Crowds gathering down Gibson St


University Avenue. The Uni looks ancient but is of course 19th century. The corbels on the building on the left are medieval, however, saved from the old building in the High St. As so often in Glasgow, things are not what they seem at first glance


Let's pick a vantage point. . .

. . . here perhaps

A cyclist. For some reason I think of the Persian outriders at Marathon. The Persians would likely  have been even less welcome at the Olympics than the Egyptians

The balcony of Glasgow University Union - excellent viewpoint



Something going on at the Union - a wedding reception?


Lots of Union Jacks about. In Glasgow of course the flag is associated with Rangers Football Club and hence  has uneasy associations for many other Scots - but not today (except for some grumpy nats)





First cop on bike



Guests for the Uni event crossing the road


Procession getting busier







More guests take advantage of a lull to cross



The Coke Wagon

The big official sponsors such as Coke and Samsung  will collectively  have paid up to and beyond 1 billion pounds  for their sponsorship.
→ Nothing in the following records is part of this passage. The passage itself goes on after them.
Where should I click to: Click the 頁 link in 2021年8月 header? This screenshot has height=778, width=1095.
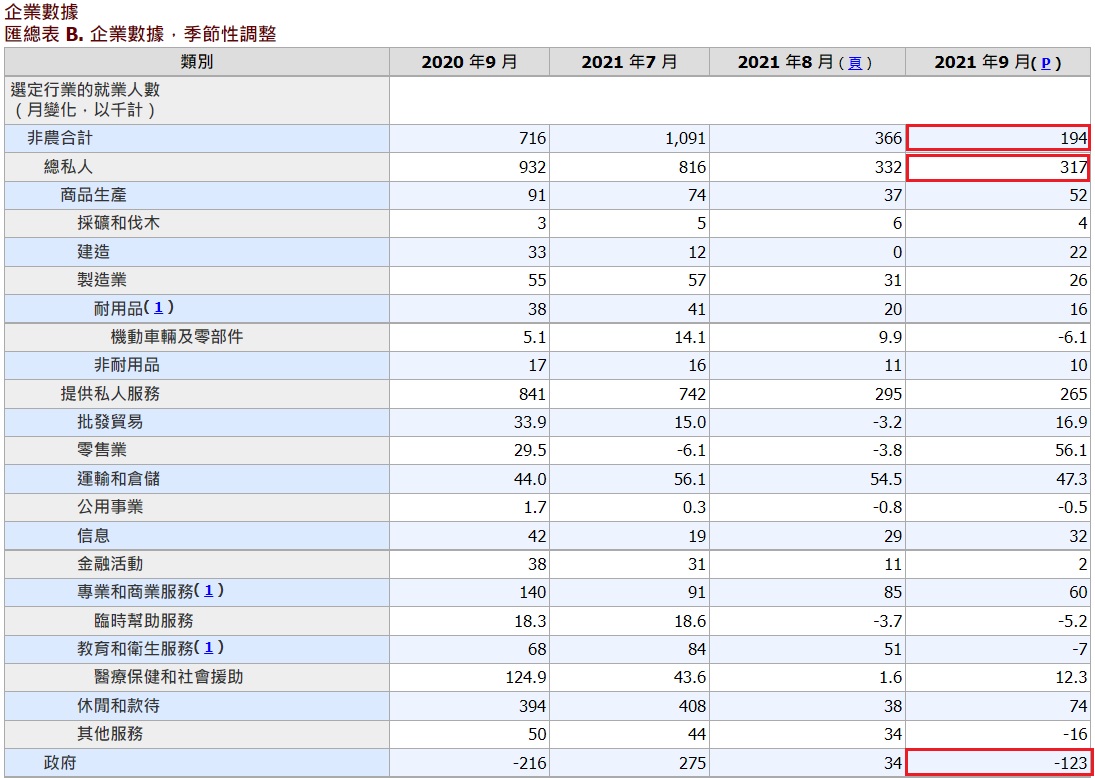pyautogui.click(x=856, y=61)
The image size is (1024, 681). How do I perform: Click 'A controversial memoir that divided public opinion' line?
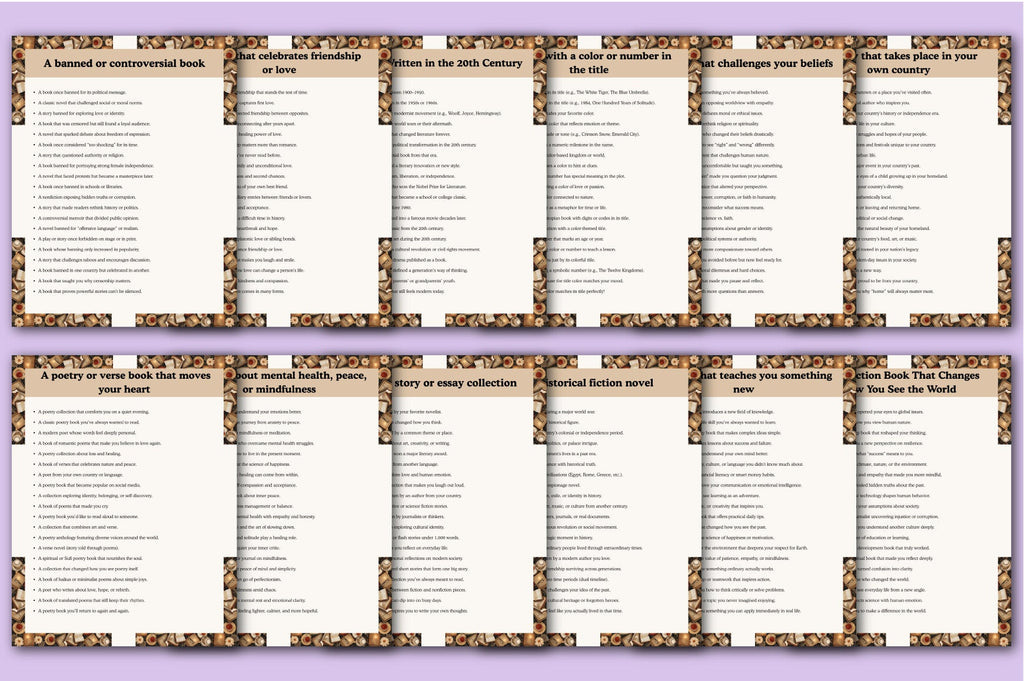[x=88, y=218]
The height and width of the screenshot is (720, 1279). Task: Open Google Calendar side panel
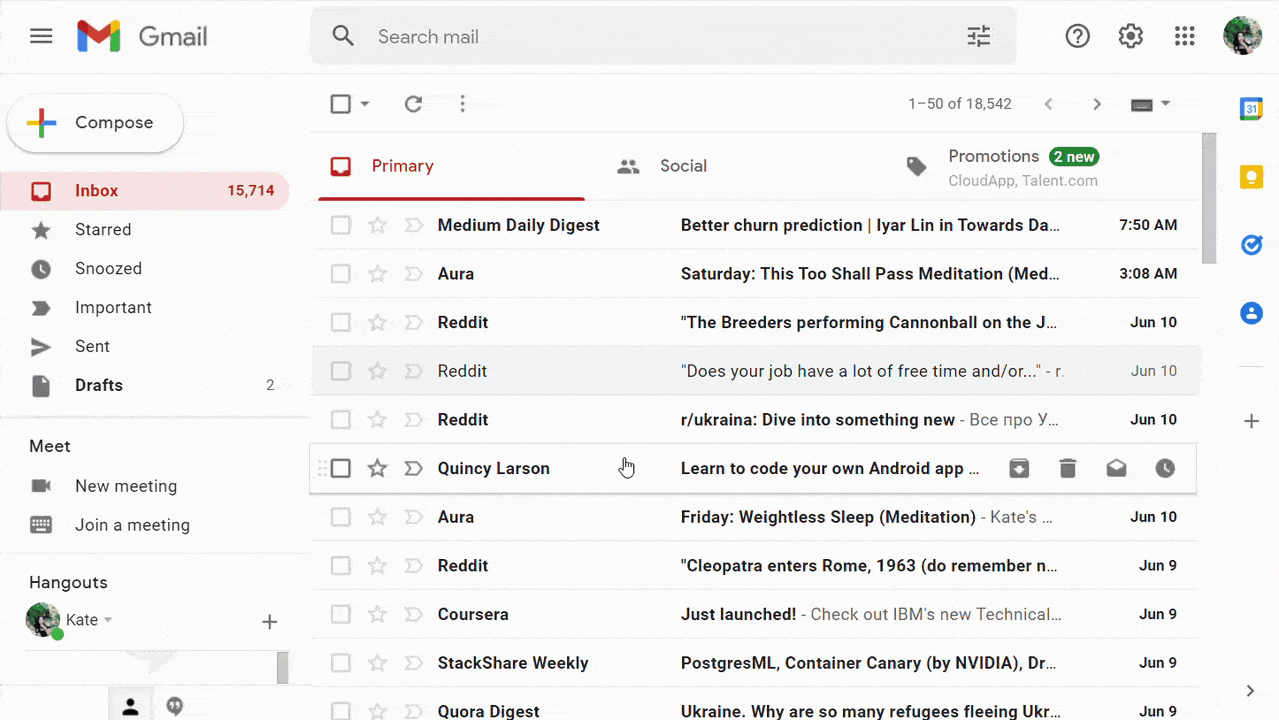pos(1251,109)
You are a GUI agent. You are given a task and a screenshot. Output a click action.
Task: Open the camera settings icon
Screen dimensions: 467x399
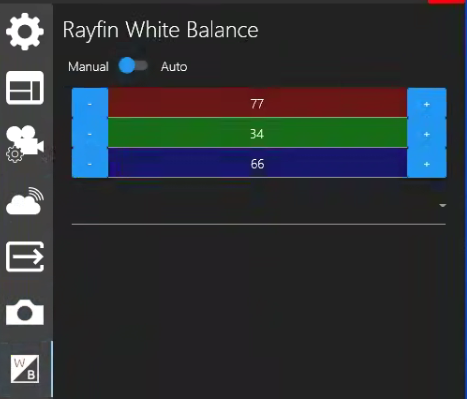25,144
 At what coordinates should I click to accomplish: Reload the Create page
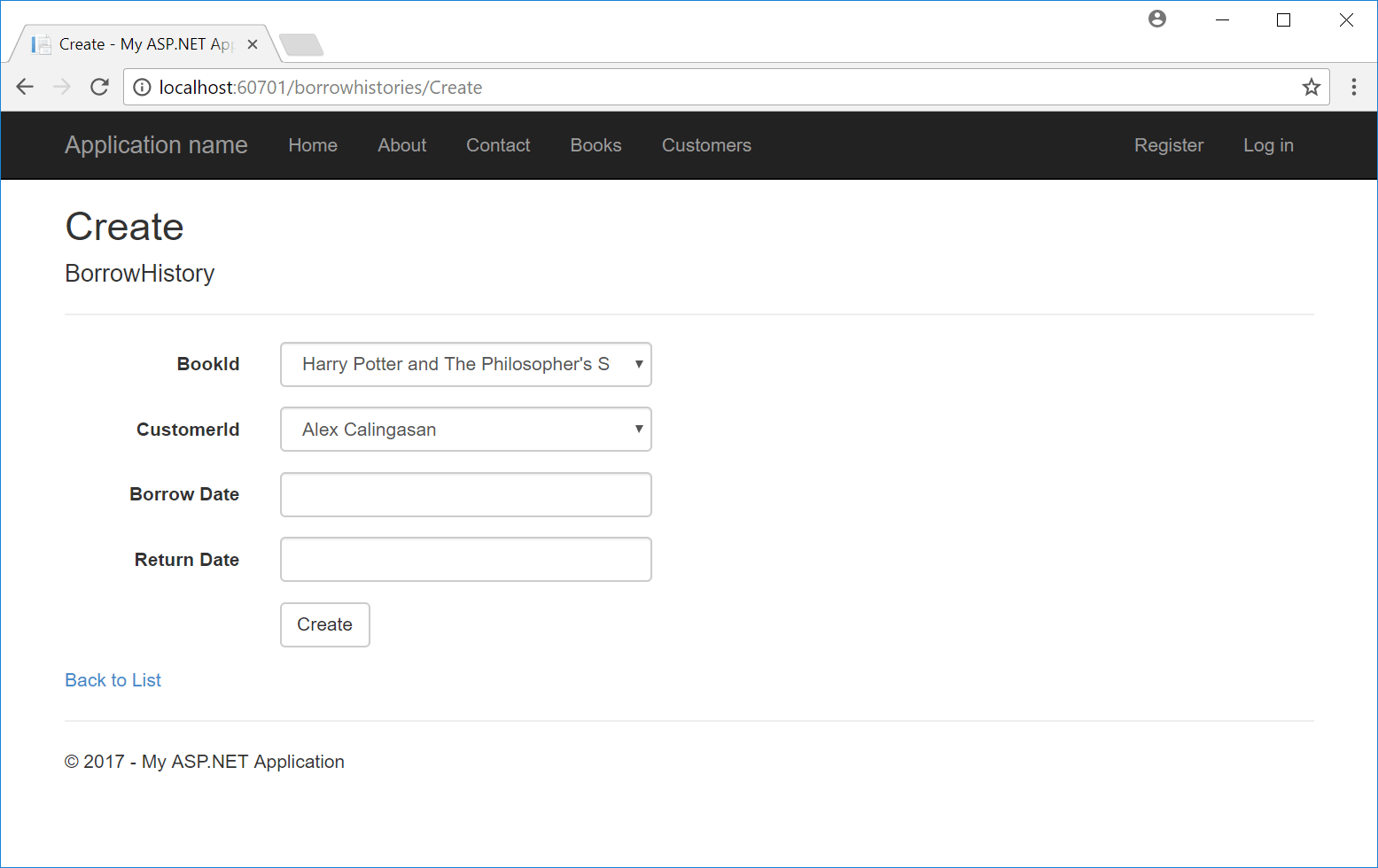[x=99, y=87]
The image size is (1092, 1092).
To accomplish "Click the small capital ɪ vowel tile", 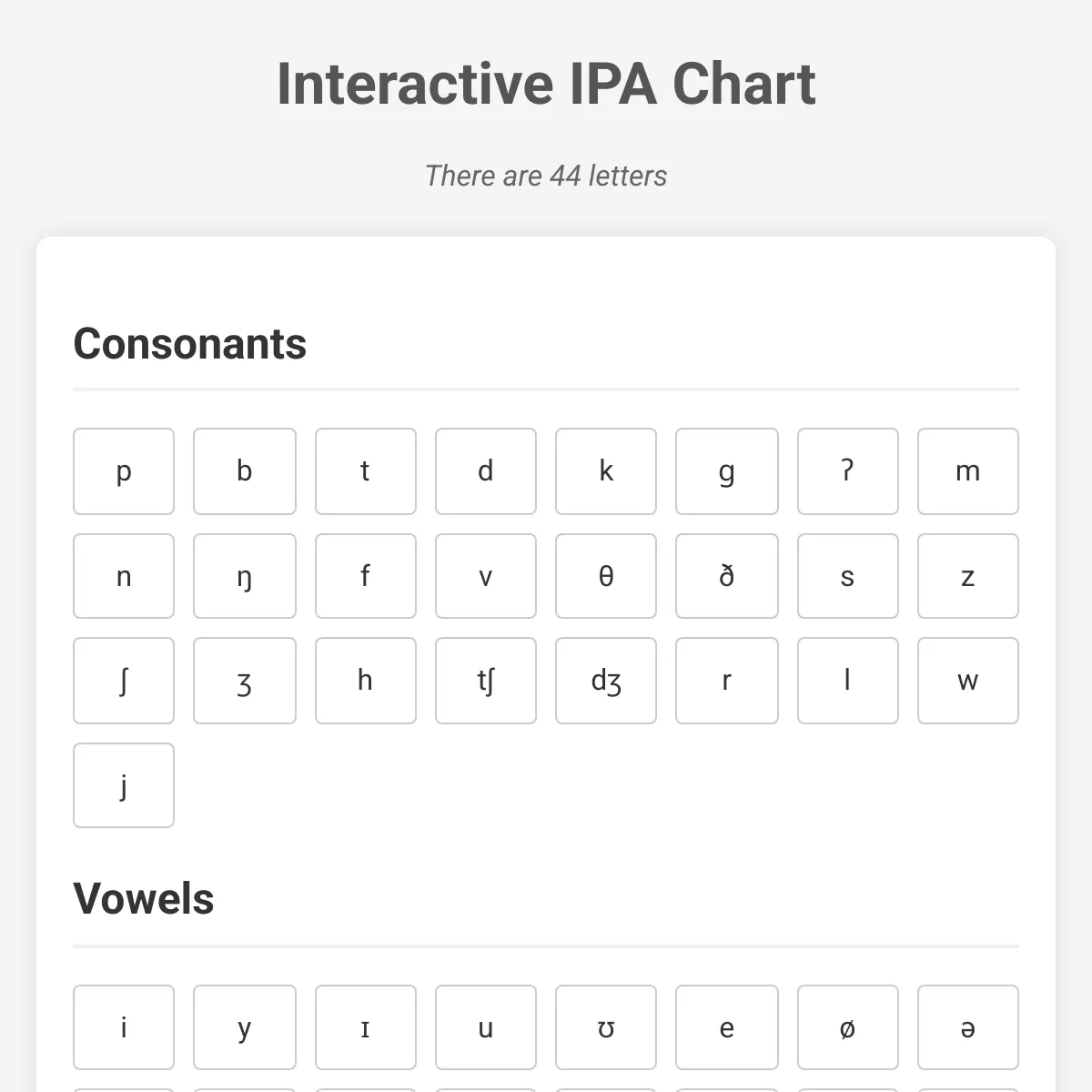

Big money. On the other hand, these kids are having the time of their lives. As Lucy Bannerman said in The Times, somewhere on the road among the sponsor trucks and flashing logos is a person in a white tracksuit carrying a torch







I like the wee mobile waving also









Bus driver gets  a cheer



Wee boy on bike appears - appearance noted by cop












Torch coming now

















Aw - someone's birthday


View down Gibson St


It's later on - we are in town and heading for a drink at Babbity Bowser's and are coming up to George Square where there is a concert going on to celebrate the Torch in Glasgow



Event Staff: 'Here to assist you'.  Well, no reflection on the person in front of us but in general you get better and more civil answers from the Glasgow cops in situations such as this. 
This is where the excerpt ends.